> **ЗАДАНИЯ**:
[A] Куда, согласно тексту о Юнусе из Чиркея, уходили муталимы после занятий?
[B] Перепишите из текста о Юнусе из Чиркея фрагмент от слов «После занятий все» до слов «победителем в единоборстве.» включительно, заменив «Молодой» на «Юный».

> **ТЕКСТ ДЛЯ ЧТЕНИЯ**:

---*---

Личности

Личности  »   ЮНУС ИЗ ЧИРКЕЯ

ЮНУС ИЗ ЧИРКЕЯ

(0 - 0 )

Доного Хаджи Мурад

ЮНУС – «ТЕНЬ» ИМАМА ШАМИЛЯ

По сегодняшним меркам его можно было 6ы назвать телохранителем Шамиля, но все-таки это звучит не совсем точно. Юнус всегда находился рядом с имамом и в критические моменты был незаменим. Кроме того, Шамиль прислушивался к его немногословным советам. Это был горец, на которого всегда можно было положиться. Когда Юнус, сын Мухаммада примкнул к Шамилю точно неизвестно. Будущий имам Дагестана и Чечни некоторое время учился в ауле Чиркей, где жил Юнус и вполне возможно, что там и зародилась дружба между ними.
После занятий все муталимы (ученики) уходили на поляну Тугай, где соревновались в вольной борьбе и метании камней. Молодой Шамиль неизменно выходил победителем в единоборстве.

---*---

> **НАБОР ЗАПИСЕЙ**:

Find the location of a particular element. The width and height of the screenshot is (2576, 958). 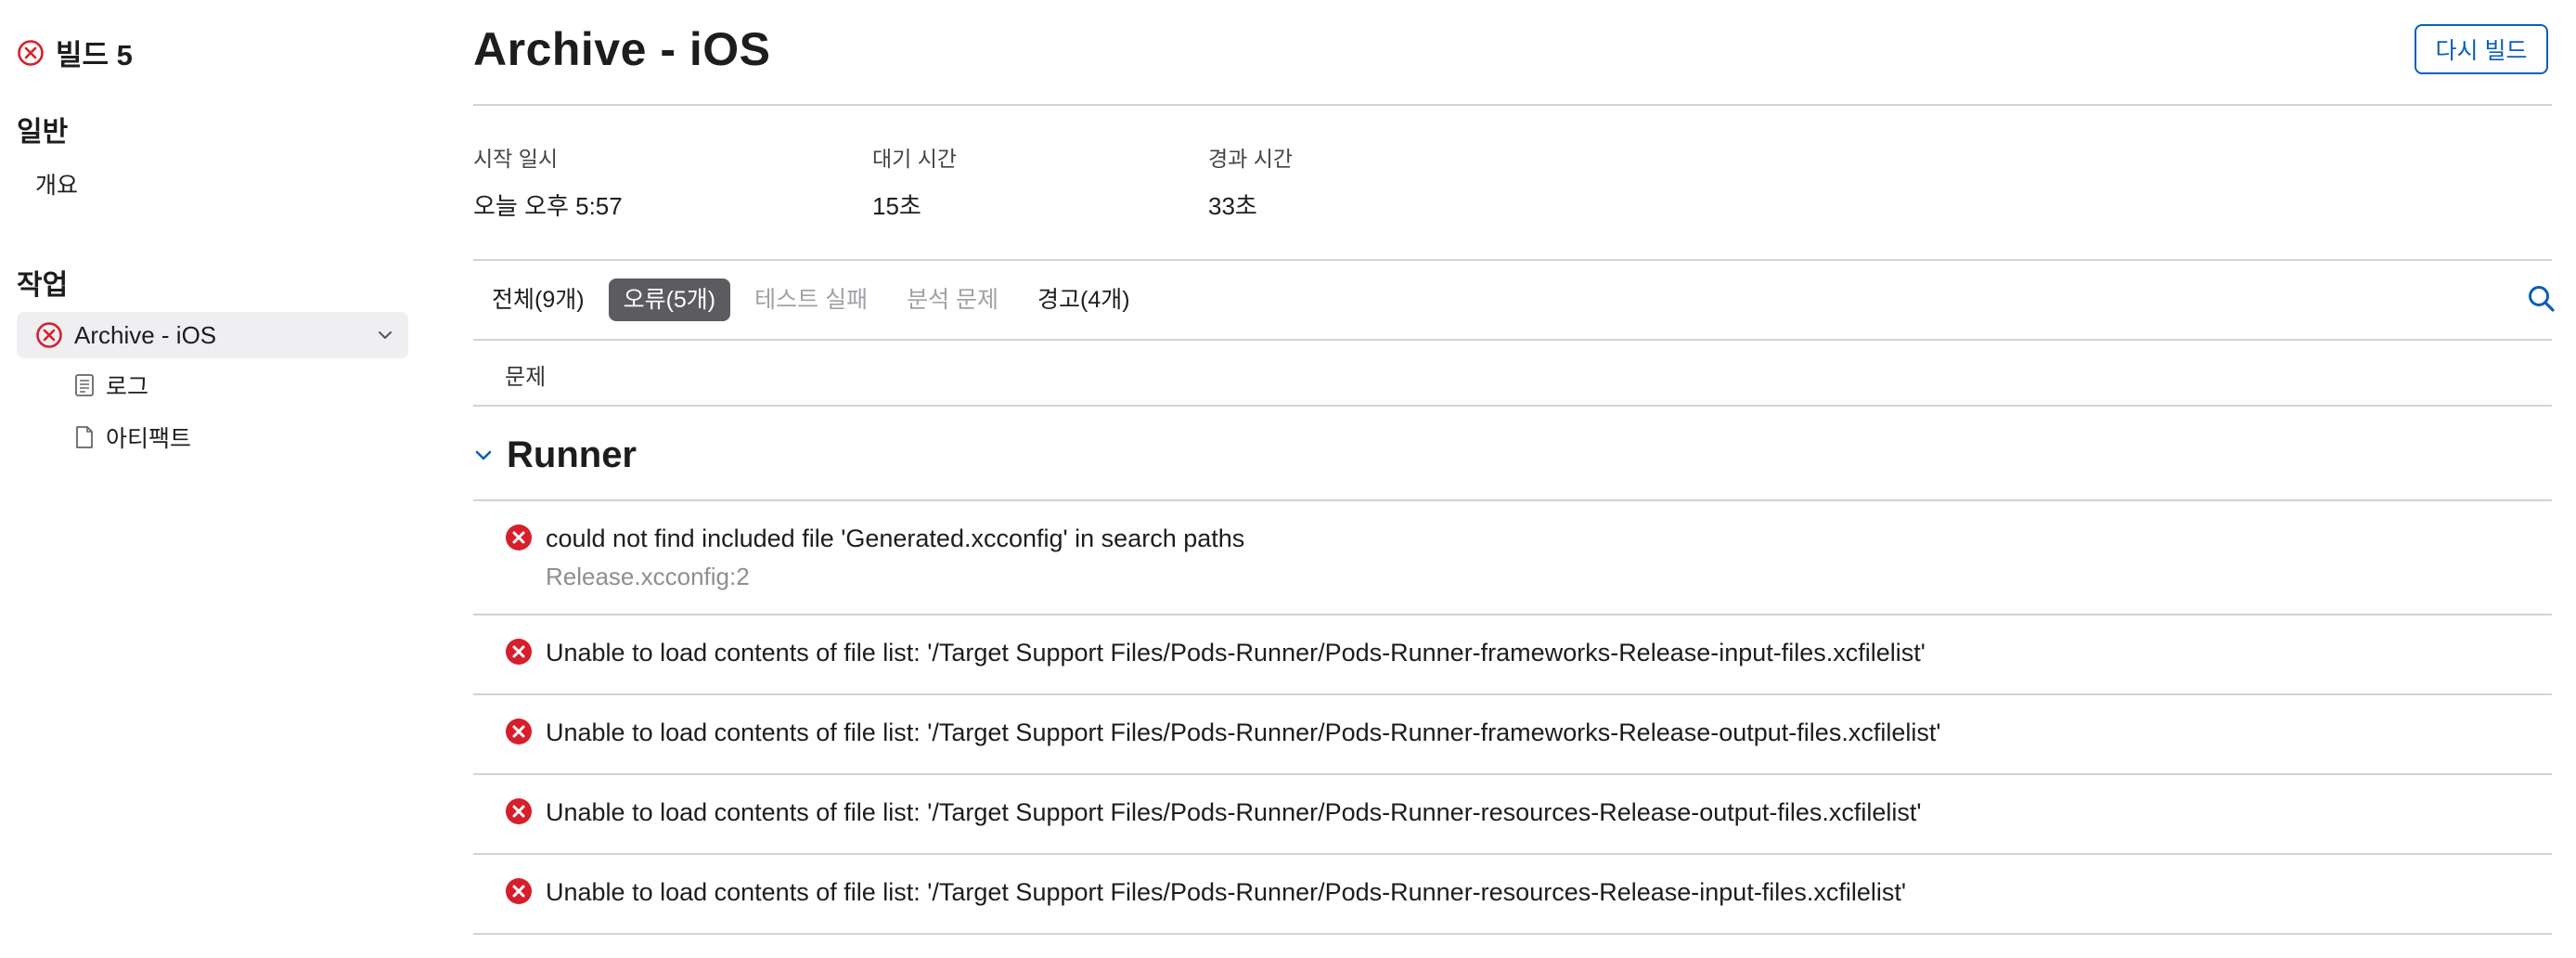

---*---

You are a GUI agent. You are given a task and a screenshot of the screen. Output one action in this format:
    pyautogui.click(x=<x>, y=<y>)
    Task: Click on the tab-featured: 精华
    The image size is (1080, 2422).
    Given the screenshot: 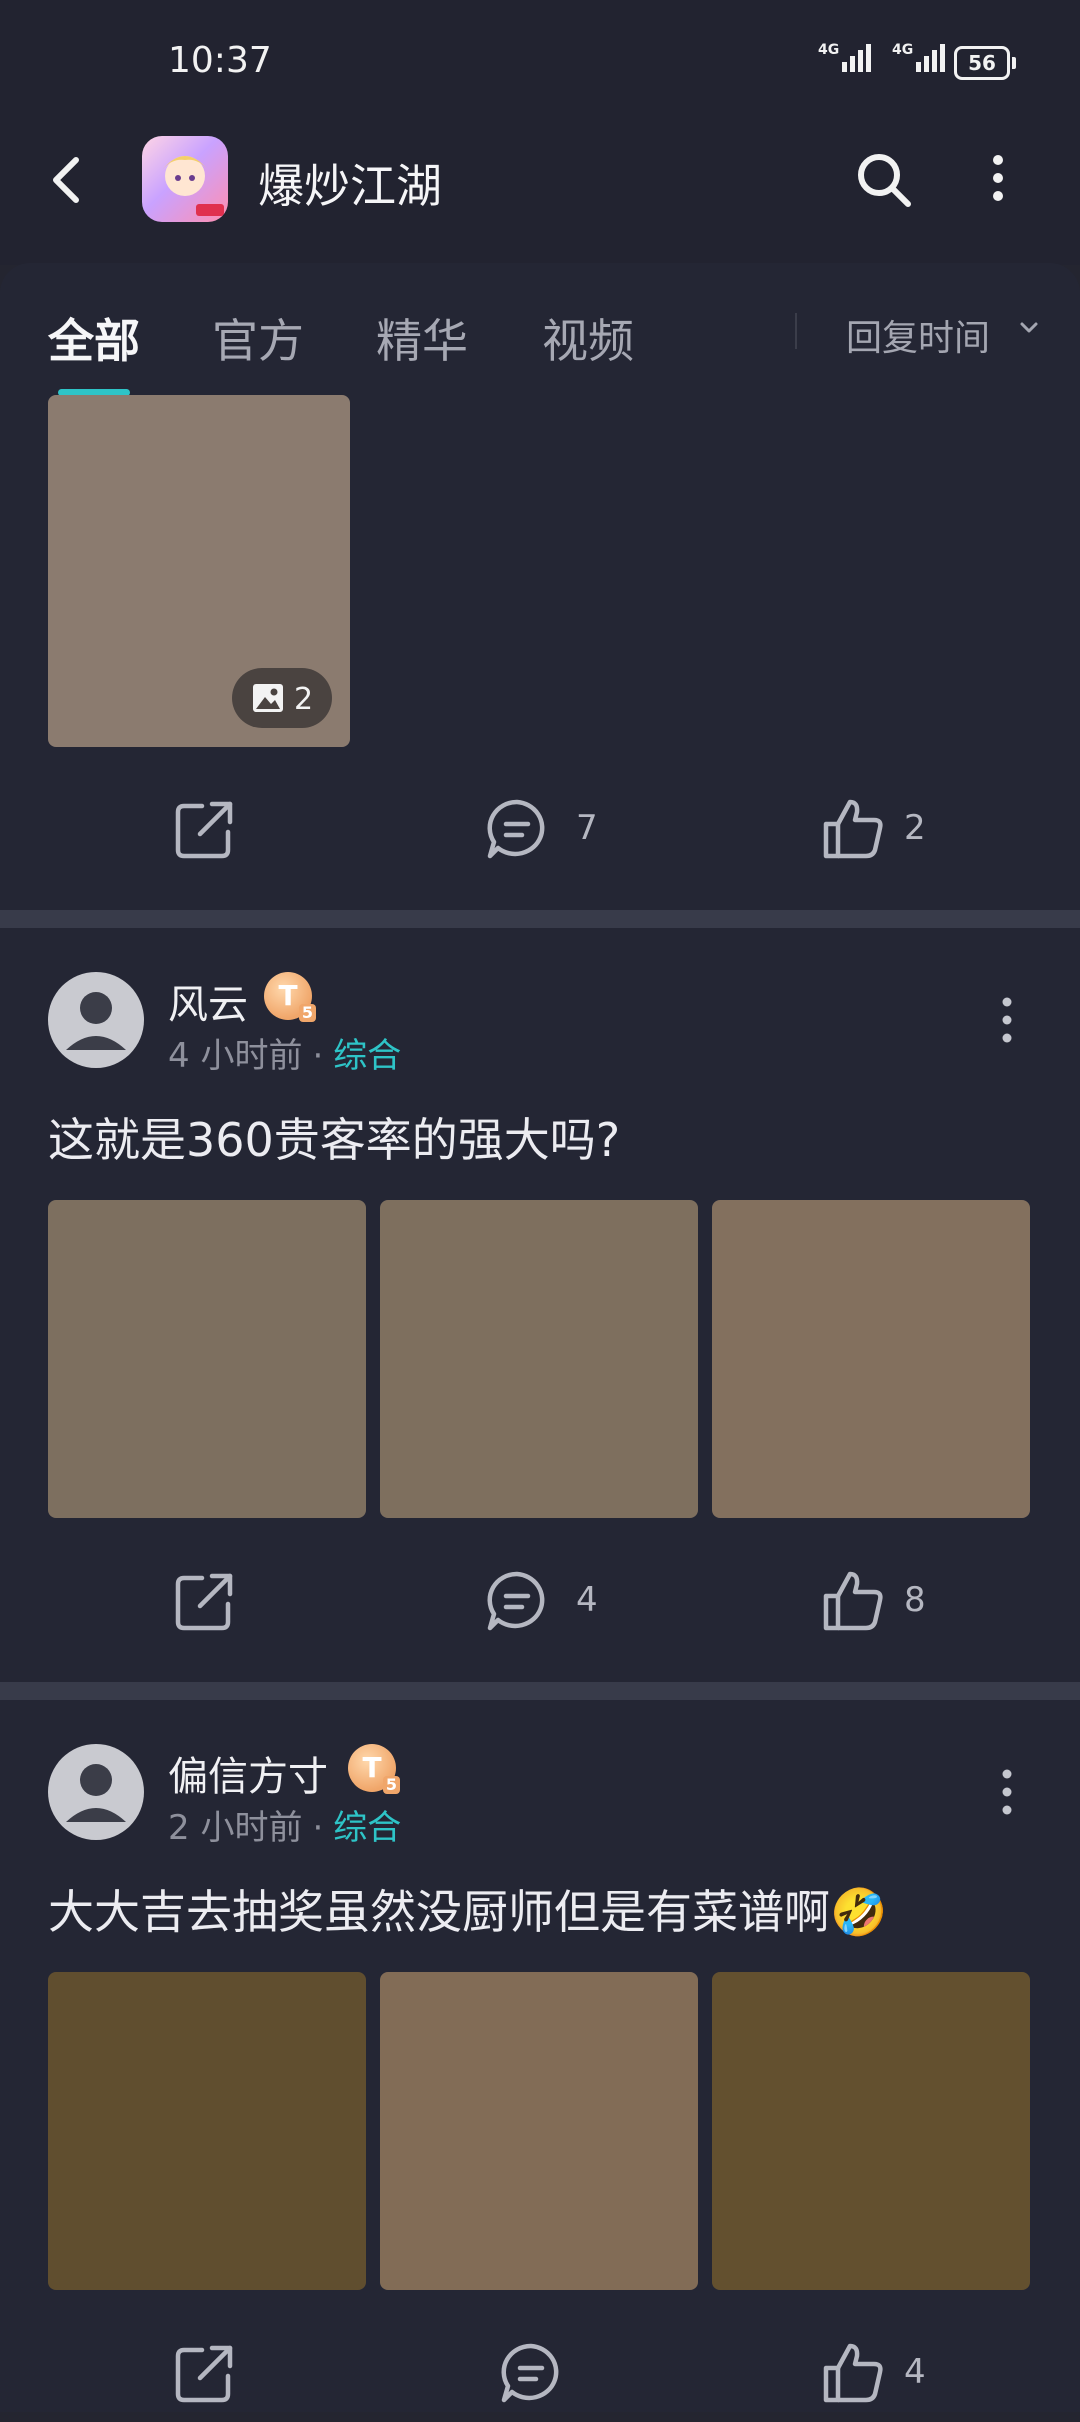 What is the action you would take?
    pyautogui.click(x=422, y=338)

---*---

> **ОТВЕТЫ К ЗАДАНИЯМ**:
[A] На поляну Тугай.

[B]
После занятий все муталимы (ученики) уходили на поляну Тугай, где соревновались в вольной борьбе и метании камней. Юный Шамиль неизменно выходил победителем в единоборстве.